* **TASK GOAL**:
Find the "This screenshot has" line in the records below and repeat it and every later line exactly, up to the last; do not include pictures.

##### DATA UNDER STUDY #####

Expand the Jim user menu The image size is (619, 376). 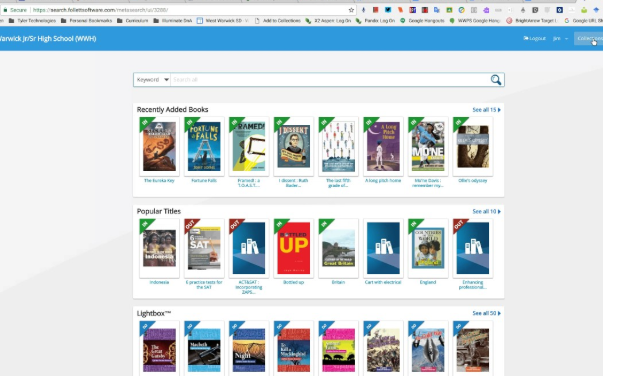coord(560,38)
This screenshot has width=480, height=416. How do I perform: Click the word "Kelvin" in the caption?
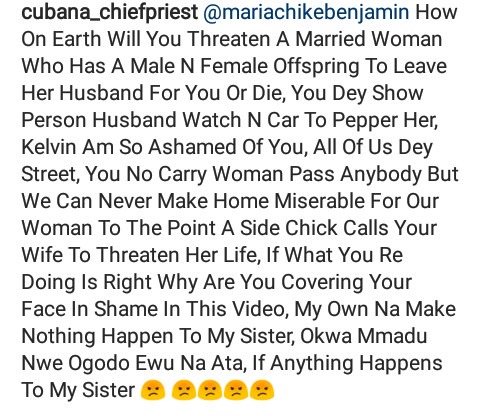[49, 147]
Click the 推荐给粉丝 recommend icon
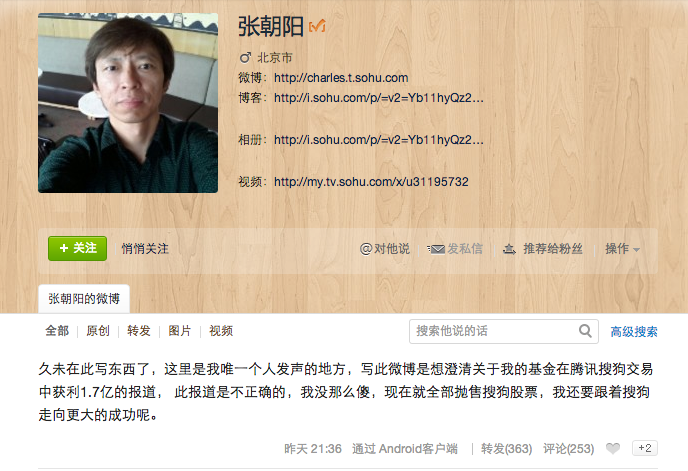Image resolution: width=688 pixels, height=471 pixels. point(509,249)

#####

* **RESPONSE BOX**:
This screenshot has width=480, height=416. How do I perform: Click the word "Kelvin" in the caption?
[49, 147]
Click the 推荐给粉丝 recommend icon
Image resolution: width=688 pixels, height=471 pixels. point(509,249)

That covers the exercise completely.